Mr Stewart's amendment offers a potential solution by keeping the case
within the jurisdiction of the Scottish legal system while satisfying Libyan demands that the trial be held in a neutral third county, possibly The Hague in the Netherlands.
The amendment will be opposed by the Government when it comes up in the Commons Committee considering the Criminal Justice (Scotland) Bill. With a Government majority of one on the committee, Labour's support for Mr Stewart could force a defeat.
However, although the Scottish Labour leadership is sympathetic to the demands of those campaigning for a solution to the impasse, it is understood to be concerned about the feasibility of having a Scottish court sit abroad.
Sources suggest there are ''fundamental problems'' including the need to alter Scots law to fit in with European law which could result in a ''mongrel court''. However, Labour is not yet prepared to dismiss Mr Stewart's clause, and will wait for the committee debate, expected after Easter.

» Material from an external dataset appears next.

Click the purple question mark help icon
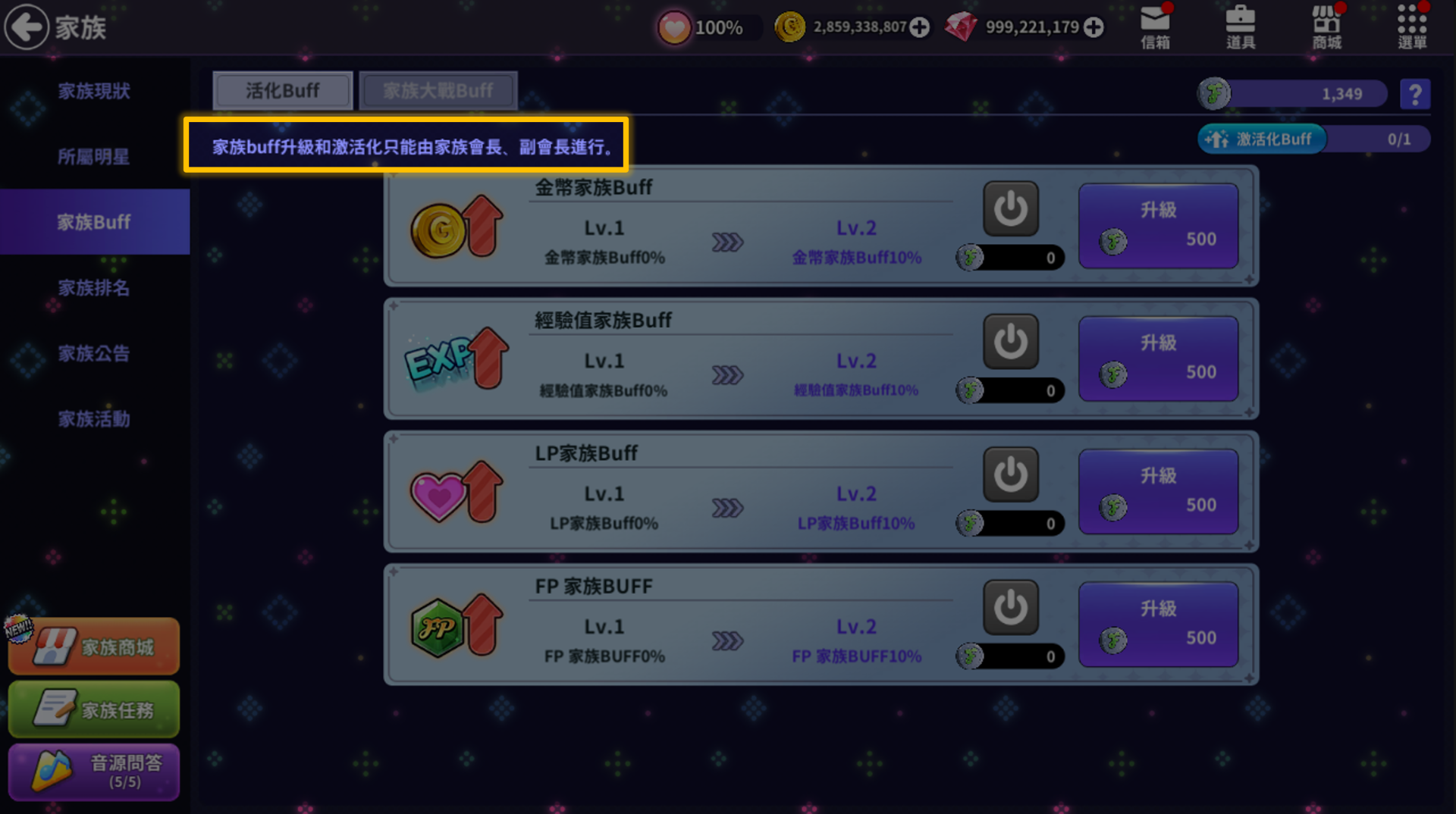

Labour MP Tam Dalyell, who sits on the committee and who will support the amendment, said yesterday he would fight to secure his party's backing. He said he had received assurances from Deputy Shadow Scottish Secretary John McFall that Labour would back the amendment. ''I would be astonished if we didn't,'' he said.

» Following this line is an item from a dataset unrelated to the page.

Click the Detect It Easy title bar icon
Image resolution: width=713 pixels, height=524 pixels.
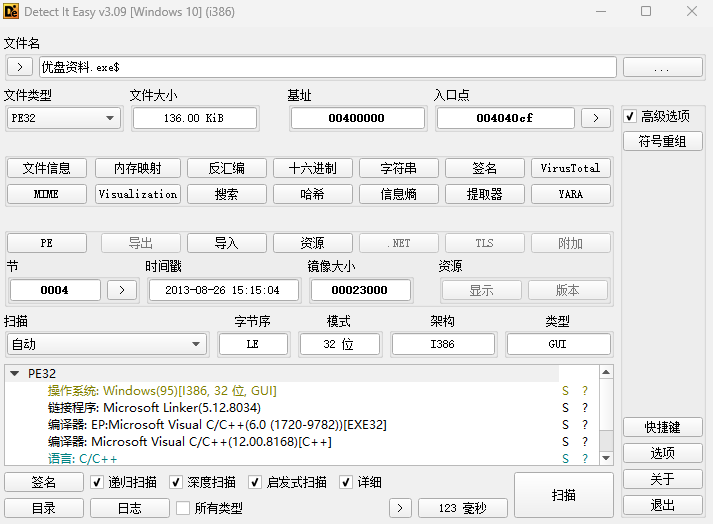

Yesterday Mr McFall, who leads for Labour on the committee, said his side would wait ''with interest'' to hear Mr Stewart explain his idea.
Mr Stewart proposes to visit Libya from next Friday, to meet Libyan government officials with the aim of persuading them to accept his idea.
The former minister, who will announce details of his trip today, will write to all the MPs on the committee explaining the reasoning behind the new clause. He does not accept the argument that procedural difficulties would make it impossible for a Scottish court to sit in a third country.
Meanwhile, the British authorities yesterday refused to comment on a newspaper report which named an Arab businessman as the mastermind behind the Lockerbie bombing.
It claimed that Dr Ihsan Barbouti, who had offices in London and Malta, planned the attack, and received £3.2m from a Libyan account. Officially, Dr Barbouti died in 1990 after suffering a heart attack, but the newspaper suggests he may have faked his own death to avoid capture and trial.
Eventually, in summer 1998, a neutral venue solution to the Lockerbie impasse -- based on my January 1994 proposal -- was accepted by the United Kingdom and the United States.]